We provide classes pascal.taie.analysis.graph.callgraph.cha.CHATest and pascal.taie.analysis.dataflow.analysis.constprop.InterCPTest as the test drivers for CHA and interprocedural constant propagation, and you could use them to test your implementation as described in Set Up Tai-e Assignments.

We encourage you to use your implementation of Assignment 2, i.e., intraprocedural constant propagation, to analyze the test cases in this assignment, and observe the precision differences between intra- and inter-procedural analyses.

From this assignment, the analyses you implement are interprocedural analyses, which analyze a program from its entry method, i.e., the main method.

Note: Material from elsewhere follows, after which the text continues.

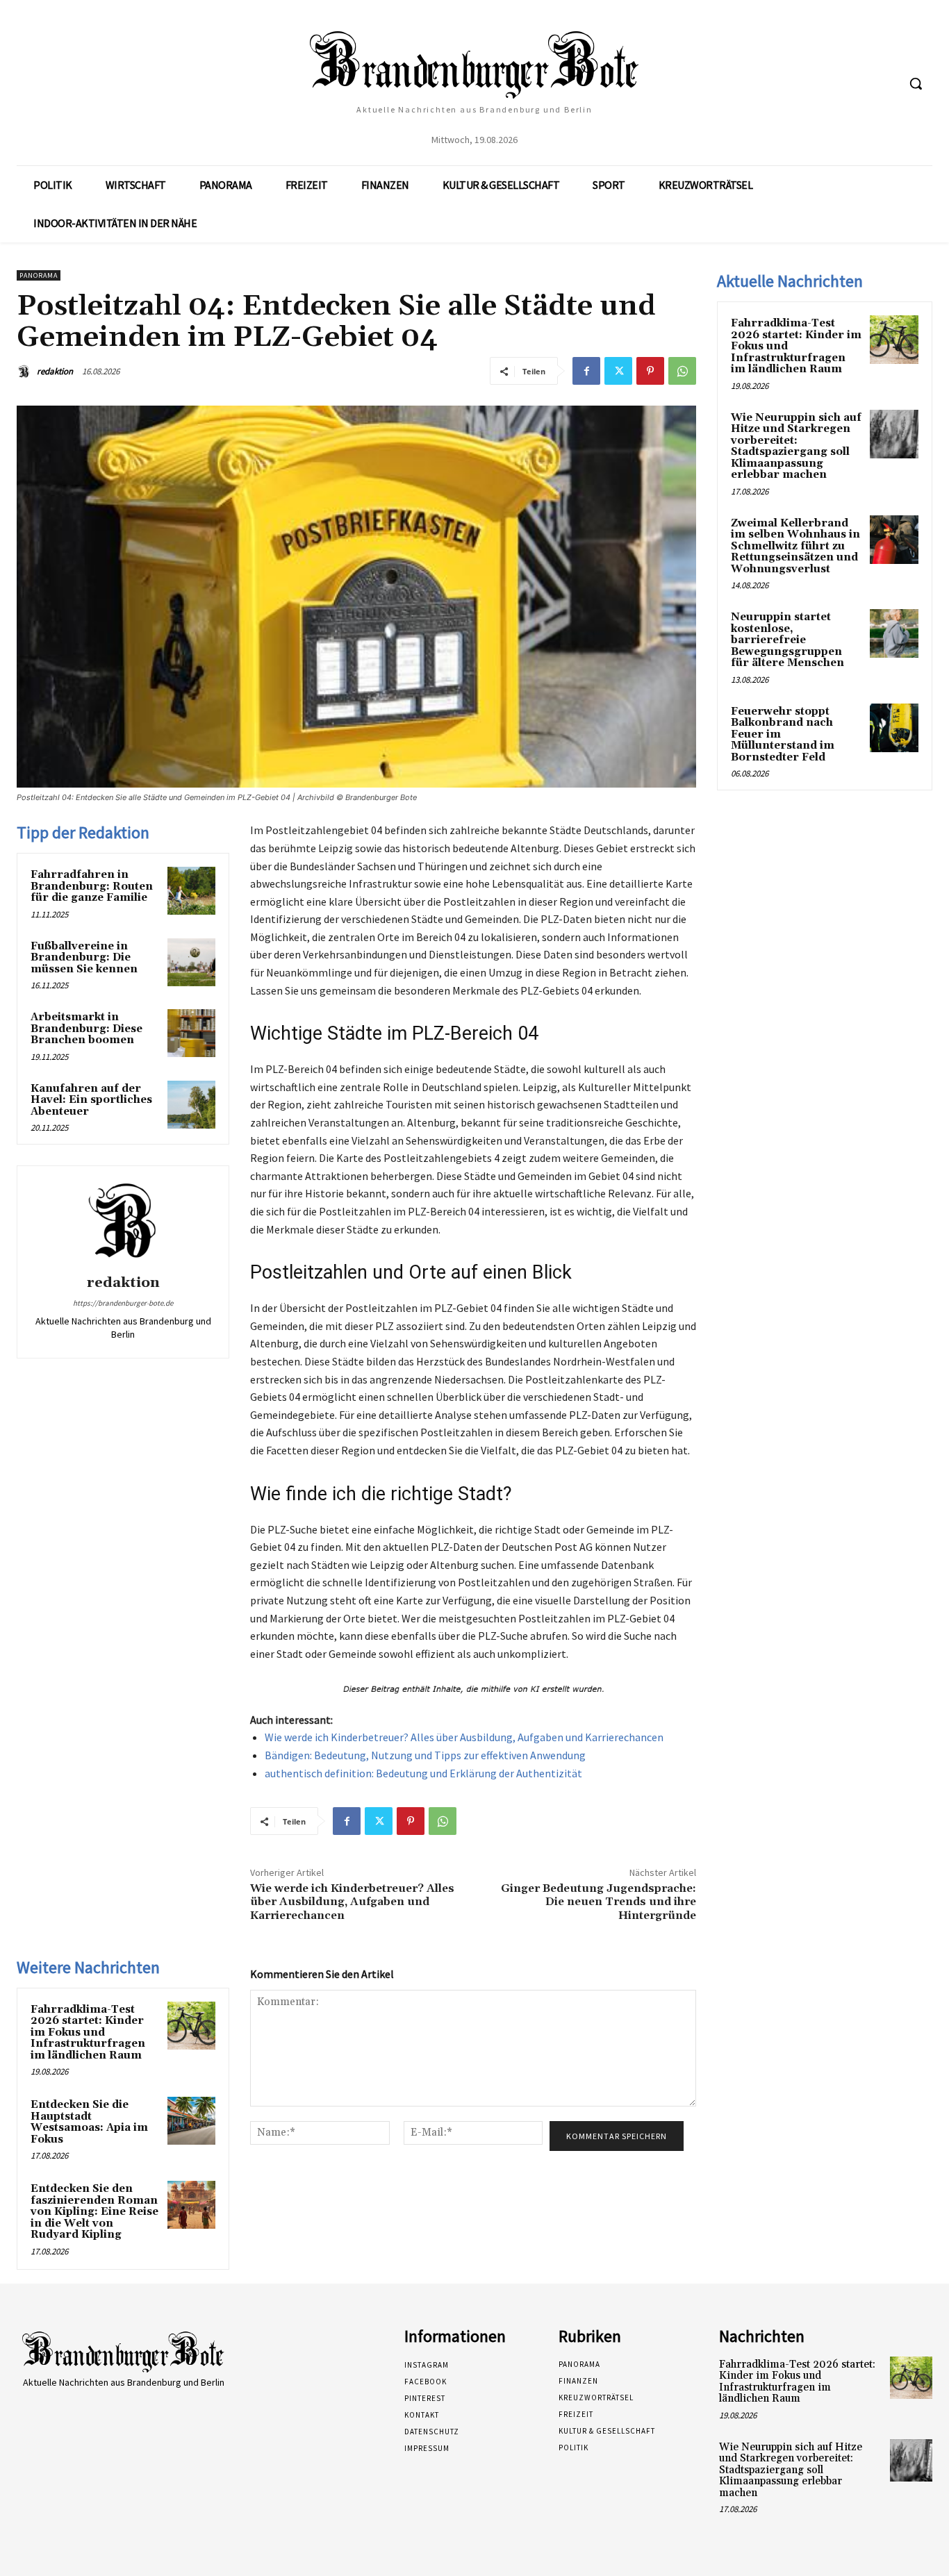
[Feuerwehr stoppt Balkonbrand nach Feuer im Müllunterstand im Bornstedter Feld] (894, 728)
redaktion (55, 371)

Hence, if you want to write a test case for your implementation, please make sure that the input class contains a public static void main(String[]) method.

## # 6 General Requirements

• In this assignment, your only goal is correctness. Efficiency is not your concern.

• DO NOT distribute the assignment package to any others.

• Last but not least, DO NOT plagiarize. The work must be all your own!

## # 7 Submission of Assignment

Your submission should be a zip file, which contains your implementation of

• CHABuilder.java
• InterConstantPropagation.java
• InterSolver.java

The points will be allocated for correctness. We will use your submission to analyze the given test files from the src/test/resources/ directory, as well as other tests of our own, and compare your output to that of our solution.